Requirement -
Please copy the items from the line containing "Click the date text in status bar" up to and including the last line of the items, switching "status bar" to "title bar" and changing nothing else.

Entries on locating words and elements

——————

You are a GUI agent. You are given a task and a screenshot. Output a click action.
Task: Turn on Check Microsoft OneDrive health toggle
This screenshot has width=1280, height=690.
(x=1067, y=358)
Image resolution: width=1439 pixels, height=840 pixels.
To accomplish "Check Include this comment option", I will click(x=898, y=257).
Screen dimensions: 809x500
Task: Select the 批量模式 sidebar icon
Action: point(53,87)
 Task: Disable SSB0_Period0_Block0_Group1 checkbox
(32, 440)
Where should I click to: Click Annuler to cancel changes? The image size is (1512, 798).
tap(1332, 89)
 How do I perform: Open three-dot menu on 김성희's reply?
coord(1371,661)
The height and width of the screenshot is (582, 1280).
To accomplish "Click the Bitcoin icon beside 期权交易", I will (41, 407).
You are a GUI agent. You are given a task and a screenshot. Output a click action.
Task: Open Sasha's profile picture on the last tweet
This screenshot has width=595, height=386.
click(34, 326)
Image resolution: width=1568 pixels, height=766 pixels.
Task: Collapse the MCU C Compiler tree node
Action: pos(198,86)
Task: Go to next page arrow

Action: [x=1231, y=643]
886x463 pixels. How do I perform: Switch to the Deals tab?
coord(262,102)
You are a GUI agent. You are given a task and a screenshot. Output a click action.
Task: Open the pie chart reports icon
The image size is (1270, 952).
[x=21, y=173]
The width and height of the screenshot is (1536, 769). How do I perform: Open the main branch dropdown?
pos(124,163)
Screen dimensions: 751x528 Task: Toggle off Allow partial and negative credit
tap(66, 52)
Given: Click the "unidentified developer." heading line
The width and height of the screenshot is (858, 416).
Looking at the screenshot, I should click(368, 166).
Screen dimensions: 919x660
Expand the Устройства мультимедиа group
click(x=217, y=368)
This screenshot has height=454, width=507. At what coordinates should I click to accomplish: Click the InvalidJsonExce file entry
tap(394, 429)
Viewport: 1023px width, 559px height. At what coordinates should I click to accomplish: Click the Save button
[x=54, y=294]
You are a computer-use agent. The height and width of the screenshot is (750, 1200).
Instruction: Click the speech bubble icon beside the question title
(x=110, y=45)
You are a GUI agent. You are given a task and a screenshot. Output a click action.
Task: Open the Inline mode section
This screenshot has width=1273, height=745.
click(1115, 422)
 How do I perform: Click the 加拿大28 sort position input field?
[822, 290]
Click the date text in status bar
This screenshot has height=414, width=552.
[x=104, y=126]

——————

The answer -
Click the date text in title bar
This screenshot has height=414, width=552.
[x=104, y=126]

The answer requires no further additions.